In 1972, after Young was released from Washington State Penitentiary at age 61, he jumped parole. According to Washington State authorities his whereabouts remain unknown.

According to the San Francisco Examiner, April 16, 1941, the Defense stated in court that Henri Young was locked up in solitary confinement for over three years. This is taken directly from the paper, "Emphasis which they repeatedly laid on the fact that Young was in isolation or solitary confinement for more than three years—and that he drove his knife into McCain’s abdomen just eleven days after release from such confinement, made it clear that the defense hopes to show not only that Young was “punch-drunk” but that the punches were administered by the Alcatraz "system".

Four other prisoners attempted to escape Alcatraz with Young, not just two. One of the men omitted from the film (Dale Stamphill) has the same last name as Young's lawyer.

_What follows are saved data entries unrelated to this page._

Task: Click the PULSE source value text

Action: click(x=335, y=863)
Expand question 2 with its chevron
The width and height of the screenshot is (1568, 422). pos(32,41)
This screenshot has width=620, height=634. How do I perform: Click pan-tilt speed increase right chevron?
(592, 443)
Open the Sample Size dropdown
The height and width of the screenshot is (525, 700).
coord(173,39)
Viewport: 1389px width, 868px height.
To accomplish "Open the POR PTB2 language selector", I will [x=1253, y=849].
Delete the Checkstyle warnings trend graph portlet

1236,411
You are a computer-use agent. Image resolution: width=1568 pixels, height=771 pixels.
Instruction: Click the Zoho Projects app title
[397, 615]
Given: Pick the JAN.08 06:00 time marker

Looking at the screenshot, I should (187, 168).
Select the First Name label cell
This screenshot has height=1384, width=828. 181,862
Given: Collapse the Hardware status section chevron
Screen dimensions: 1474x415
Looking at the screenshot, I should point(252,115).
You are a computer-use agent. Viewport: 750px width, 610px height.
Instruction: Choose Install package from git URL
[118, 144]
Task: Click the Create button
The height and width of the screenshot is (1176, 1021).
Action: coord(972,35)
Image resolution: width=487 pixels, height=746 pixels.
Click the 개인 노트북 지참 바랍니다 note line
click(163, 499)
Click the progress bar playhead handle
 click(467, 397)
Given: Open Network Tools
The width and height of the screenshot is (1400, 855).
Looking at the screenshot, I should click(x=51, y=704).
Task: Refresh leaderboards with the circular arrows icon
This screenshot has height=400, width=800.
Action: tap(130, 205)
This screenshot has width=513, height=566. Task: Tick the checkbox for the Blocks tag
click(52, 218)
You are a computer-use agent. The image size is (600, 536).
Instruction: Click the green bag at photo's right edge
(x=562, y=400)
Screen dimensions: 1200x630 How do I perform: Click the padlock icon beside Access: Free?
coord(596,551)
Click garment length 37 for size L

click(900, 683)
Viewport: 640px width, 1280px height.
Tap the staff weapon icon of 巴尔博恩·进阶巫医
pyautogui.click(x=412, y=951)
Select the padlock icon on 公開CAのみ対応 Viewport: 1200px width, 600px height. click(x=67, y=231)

Many of the ideas in the movie were taken directly from newspaper articles of the trials, including the ending scene where the jury only convicts Young of manslaughter, and requests that Alcatraz be investigated.

==Release==
The film was released on January 20, 1995, in 1,237 theaters in the U.S. and Canada and grossed $4,719,188 in its opening weekend. The film went on to gross $17,381,942 in the U.S. and Canada and $29.5 million worldwide against a $20 million budget.

==Reception==
On review aggregate website Rotten Tomatoes, Murder in the First has a score of 56% based on reviews from 39 critics. The site's consensus states: "Despite a strong cast and story inspired by incredible real-life events, Murder in the First is strictly second rate." Audiences polled by CinemaScore gave the film an average grade of "A−" on an A+ to F scale.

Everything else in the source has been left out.